If it still seems too easy, continue adding weight in increments of five until you’re at a comfortable weight for yourself (this may take some guesswork, but continue lifting to five after adjusting weight, and then adjust your weight to less or more based on how it feels.) One sign that you’re lifting too much weight is you’ll slow down, or become unable to keep proper form throughout. If this is the case, make sure to stop your exercise, and lessen the weights by five (or ten).
Know What to Expect After Your First Few Lifting Sessions
One of the greatest things about strength training is that you will always challenge your body to reach its greatest potential, and to get that strong, powerful body you want. But, in order to achieve this, you can’t treat every workout the same. Continue challenging yourself by increasing the weight. (You can’t exactly get stronger and continue to burn calories when you remain at the same weight for months, can you?)

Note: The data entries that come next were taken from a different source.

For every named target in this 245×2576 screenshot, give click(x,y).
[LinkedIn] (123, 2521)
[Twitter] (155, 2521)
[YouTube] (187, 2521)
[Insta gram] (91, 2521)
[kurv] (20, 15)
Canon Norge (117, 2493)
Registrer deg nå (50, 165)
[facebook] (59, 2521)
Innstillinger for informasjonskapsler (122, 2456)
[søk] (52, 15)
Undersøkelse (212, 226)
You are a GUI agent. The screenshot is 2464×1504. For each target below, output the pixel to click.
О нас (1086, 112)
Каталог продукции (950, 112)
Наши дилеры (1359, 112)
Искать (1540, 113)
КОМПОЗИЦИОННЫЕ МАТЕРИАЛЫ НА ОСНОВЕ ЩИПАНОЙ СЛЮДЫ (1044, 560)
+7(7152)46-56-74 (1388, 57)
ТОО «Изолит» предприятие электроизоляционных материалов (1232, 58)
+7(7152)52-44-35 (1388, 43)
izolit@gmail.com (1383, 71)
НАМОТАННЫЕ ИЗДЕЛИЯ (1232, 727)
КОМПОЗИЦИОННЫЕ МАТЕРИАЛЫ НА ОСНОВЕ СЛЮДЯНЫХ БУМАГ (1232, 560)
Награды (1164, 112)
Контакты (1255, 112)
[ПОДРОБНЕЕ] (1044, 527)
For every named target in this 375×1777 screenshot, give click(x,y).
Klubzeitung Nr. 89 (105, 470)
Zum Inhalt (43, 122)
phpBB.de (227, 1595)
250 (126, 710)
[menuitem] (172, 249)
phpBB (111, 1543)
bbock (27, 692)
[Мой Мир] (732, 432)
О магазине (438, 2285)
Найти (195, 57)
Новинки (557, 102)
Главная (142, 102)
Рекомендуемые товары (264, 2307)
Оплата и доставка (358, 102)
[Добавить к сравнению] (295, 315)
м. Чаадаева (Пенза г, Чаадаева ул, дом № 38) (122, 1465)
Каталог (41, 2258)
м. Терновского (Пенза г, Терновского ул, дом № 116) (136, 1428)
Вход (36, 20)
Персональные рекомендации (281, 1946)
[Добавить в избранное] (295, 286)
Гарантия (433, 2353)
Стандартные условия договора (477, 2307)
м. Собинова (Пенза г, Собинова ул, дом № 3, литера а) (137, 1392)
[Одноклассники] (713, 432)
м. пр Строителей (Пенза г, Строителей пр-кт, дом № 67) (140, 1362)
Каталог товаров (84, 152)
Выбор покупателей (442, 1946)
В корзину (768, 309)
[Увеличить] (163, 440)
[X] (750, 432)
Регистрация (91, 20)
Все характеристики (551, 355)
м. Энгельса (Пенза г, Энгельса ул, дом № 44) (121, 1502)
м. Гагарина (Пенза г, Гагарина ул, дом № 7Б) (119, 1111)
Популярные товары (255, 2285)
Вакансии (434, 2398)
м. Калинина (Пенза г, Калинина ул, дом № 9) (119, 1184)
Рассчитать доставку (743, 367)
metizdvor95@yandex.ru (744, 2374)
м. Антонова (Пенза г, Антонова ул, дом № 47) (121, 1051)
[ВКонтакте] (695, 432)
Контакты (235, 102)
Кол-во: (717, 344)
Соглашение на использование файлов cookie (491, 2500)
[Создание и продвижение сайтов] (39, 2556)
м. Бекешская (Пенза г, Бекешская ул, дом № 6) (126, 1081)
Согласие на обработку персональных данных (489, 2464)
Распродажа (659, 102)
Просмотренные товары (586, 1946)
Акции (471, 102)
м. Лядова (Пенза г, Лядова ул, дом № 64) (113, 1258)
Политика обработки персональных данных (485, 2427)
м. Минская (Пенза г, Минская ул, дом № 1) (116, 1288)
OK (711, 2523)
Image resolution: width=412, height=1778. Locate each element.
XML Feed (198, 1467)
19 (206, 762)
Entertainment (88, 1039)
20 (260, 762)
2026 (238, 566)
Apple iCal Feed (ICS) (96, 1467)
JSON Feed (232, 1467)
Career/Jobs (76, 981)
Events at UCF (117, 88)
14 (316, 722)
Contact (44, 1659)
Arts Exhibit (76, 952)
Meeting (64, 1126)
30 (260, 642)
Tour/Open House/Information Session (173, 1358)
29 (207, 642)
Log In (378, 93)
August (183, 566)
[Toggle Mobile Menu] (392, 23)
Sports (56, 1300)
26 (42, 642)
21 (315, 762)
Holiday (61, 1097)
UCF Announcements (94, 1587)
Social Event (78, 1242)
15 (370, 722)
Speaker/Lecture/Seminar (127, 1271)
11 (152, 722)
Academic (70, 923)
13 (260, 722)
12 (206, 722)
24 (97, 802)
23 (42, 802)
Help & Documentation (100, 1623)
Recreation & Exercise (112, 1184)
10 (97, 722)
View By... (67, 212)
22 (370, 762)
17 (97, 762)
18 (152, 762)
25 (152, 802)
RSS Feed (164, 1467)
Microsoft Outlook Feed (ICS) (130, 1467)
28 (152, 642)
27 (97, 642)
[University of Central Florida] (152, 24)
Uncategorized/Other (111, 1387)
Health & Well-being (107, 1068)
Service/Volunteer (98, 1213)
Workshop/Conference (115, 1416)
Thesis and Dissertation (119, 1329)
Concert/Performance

A challenging exercise may require the same amount of weight for a few sessions so that you can perfect your form; other exercises may require you ‘up’ the weight (for example, if you find you power through bicep curls with ten pounds on each arm, you may want to increase it to 15 lbs. the following week to challenge yourself). Each time you enter the weight room, remember to listen to your body.
If anything hurts, stop what you’re doing and modify your exercise. Slow and steady wins the race, and when you follow this guide, you’ll achieve the body you long for.